Snap Shots

So I’ve had this long-running thought-thread about what we “mean” when we make certain kinds of links in a web page. In some cases, you are quite specifically trying to send someone to a destination. However, there’s another sense in which your intention is more to clarify/elaborate/disambiguate the linked text. For example, if you are writing about Jazz, you might want to make it clear which George Lewis you are writing about: the trombone player and educator or the hot jazz clarinetist. (For that matter, the Wikipedia disambiguation page for George Lewis lists those two and six more!)
Now, individual humans don’t have simple public universal identifiers (yet!) but some things do. Books are a very obvious example. Publishers have been assigning ISBN numbers to books for more than forty years, and this is done even by small publishers today. Often when someone links to a book at Amazon, they are doing it more to give you a clear idea of which book they are talking about, even though they are not particularly trying to get you to use Amazon.
To stay specific, imagine that I’m writing about a book I’ve been reading lately, Sweetness and Power. I could link to its amazon page. But maybe you prefer to shop at Powell’s. (They do have it 2 bucks cheaper.) Or maybe you just want to see its LibraryThing page.
Or maybe you want to see if it’s available at your local library. If you’re a real geek, perhaps you’ve installed Jon Udell’s remarkable Library Lookup bookmarklet, but that only works once you’ve gone to the destination page. (This presumes you live in a more technologically enlightened library district than the Chicago Public Library’s, whose database is fundamentally at odds with any kind of citizen mashup cleverness.) You would prefer that I simply provide the ISBN alongside the book (or rather, in markup tags around the book), but there’s no commonly used way to do that.
There is a very old specification for this kind of thing called URN, which is in fact related URL and URI which you’re more likely to have heard of. (The W3C tries to explain this family of ideas, but if you’re not hardcore, you might be better off with Wikipedia.) In fact, a specification for URNs describing ISBNs was published five and a half years ago. Nevertheless, URNs have not really taken off, no doubt largely because of the bootstrapping problem — if no browser does anything smart with URNs then what motivation do authors have for using a URN instead of a URL — browsers know what to do with URLs.
So one group of semantic web explorers believe that the way forward is to provide a way that you can spend relatively little effort changing the way you mark up pages and provide a lot of added value. The home base for this idea is microformats.org. They’ve done a lot more than I can fairly summarize here, but it still feels like their developments are still largely theoretical. Furthermore, it doesn’t appear as though they have really tackled the URN/unique identifier for anything. What they have done is interesting, so forgive me for a brief sidetrack.
tails1.png
tails2_large.png
There’s a Firefox Extension called “Tails” which demonstrates some of the promise. In the picture to the left, you’ll see the green tails logo and the tooltip, “1 object(s) found on this page.”
If no objects were found, the logo would be grey. If you click on the green logo, a window will pop-up showing more information about what was found. As you can see from the image on the right, the pop-up is not very well integrated into the page, and if you look at it much more closely, it’s pretty abstract and generic. Furthermore, being in the status bar, it’s easy to miss the tails logo turning green. No disrespect to the author, but it’s not the kind of thing that is going to appeal to the masses.

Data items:
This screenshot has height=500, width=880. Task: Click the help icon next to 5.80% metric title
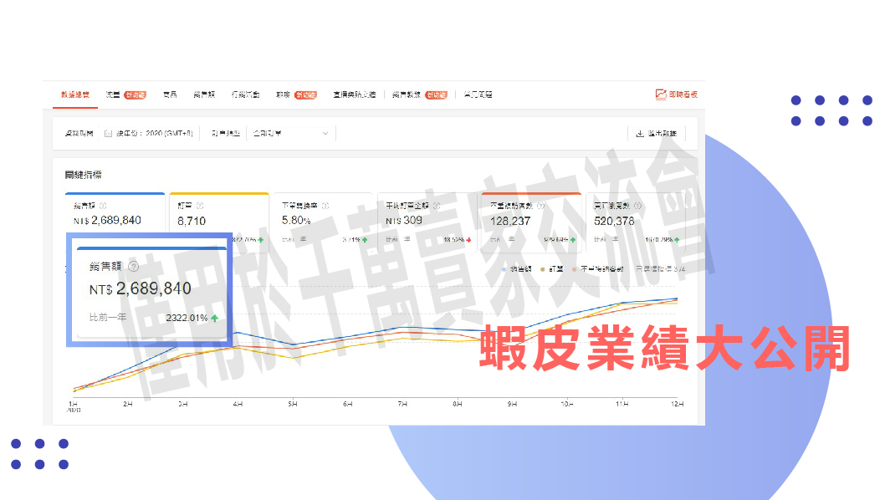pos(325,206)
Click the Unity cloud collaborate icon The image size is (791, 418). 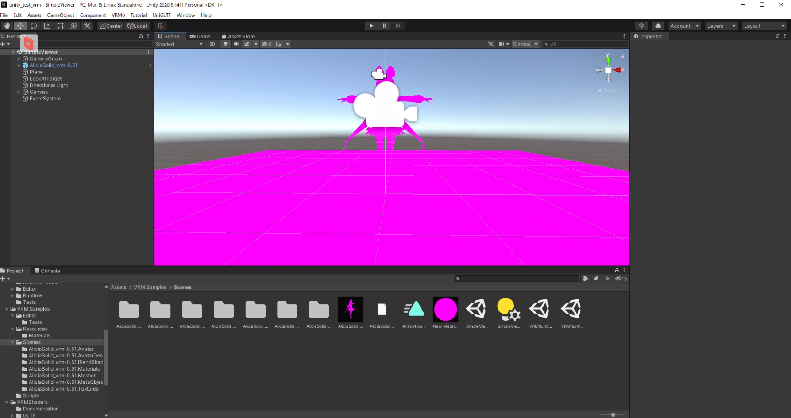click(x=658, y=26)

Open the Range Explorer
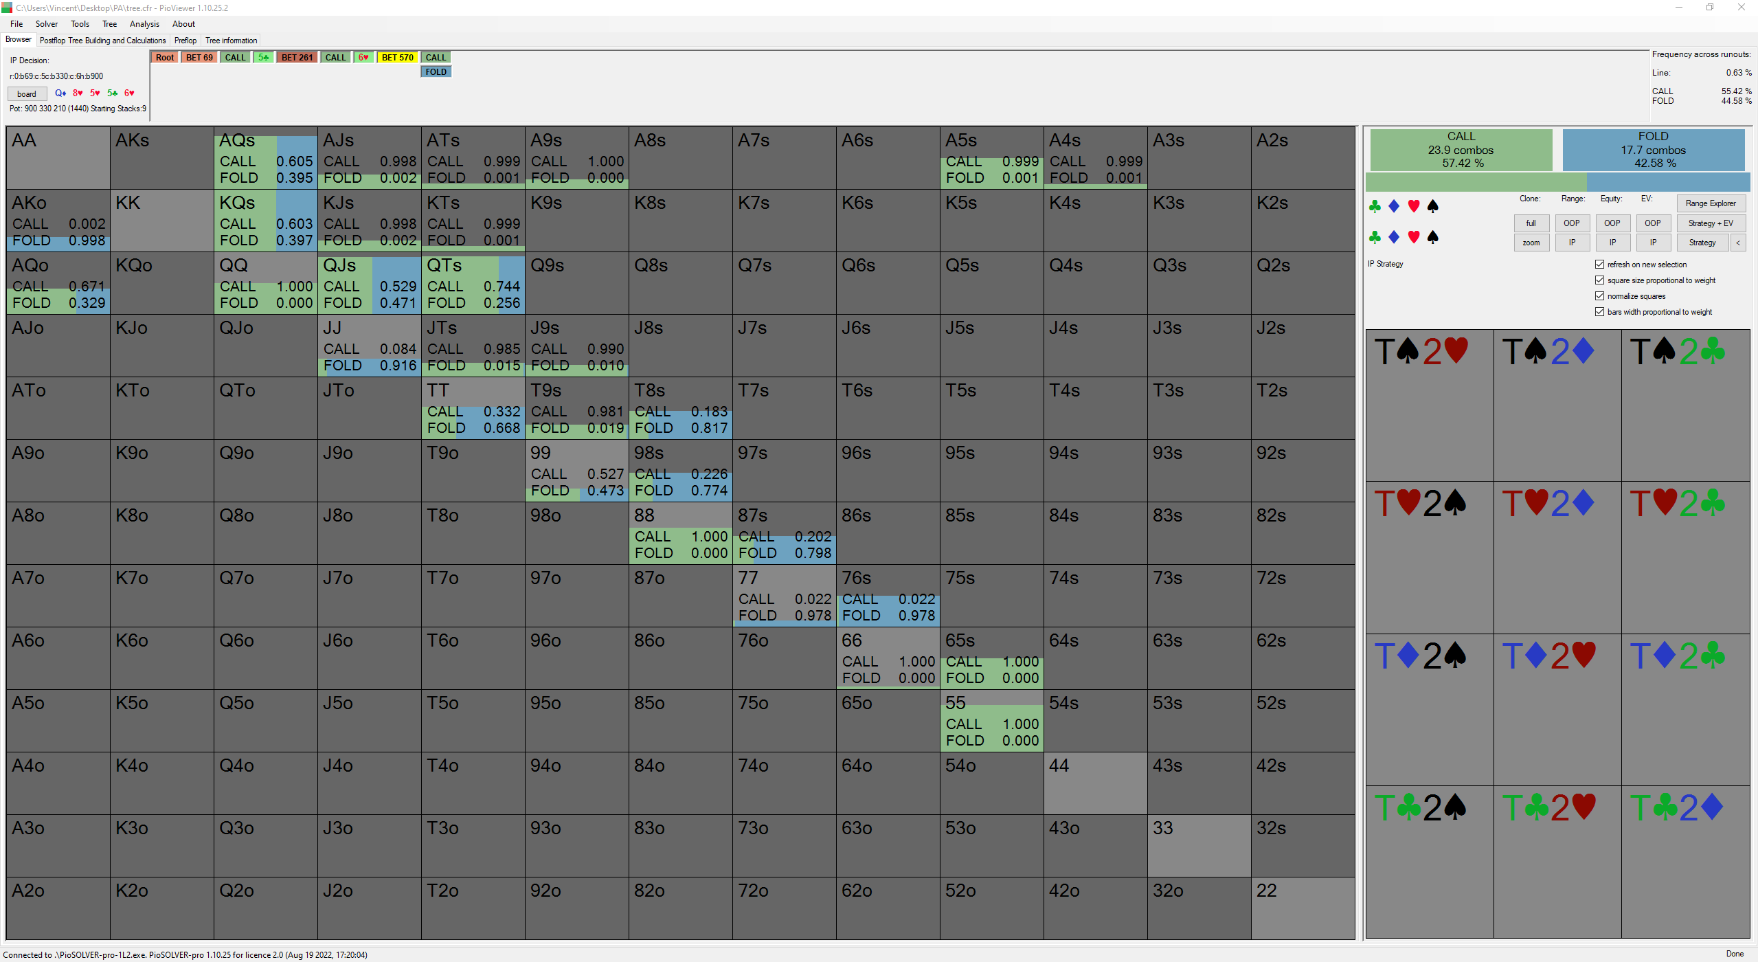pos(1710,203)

INSTRUCTIONS TO FOLLOW ▸ According to the Snap Shots text, why have URNs not really taken off? Answer in one to three sentences.

REPLY TO THE TASK ▸ The text blames a bootstrapping problem. If no browser does anything smart with URNs, authors have no motivation to use a URN instead of a URL, because browsers already know what to do with URLs.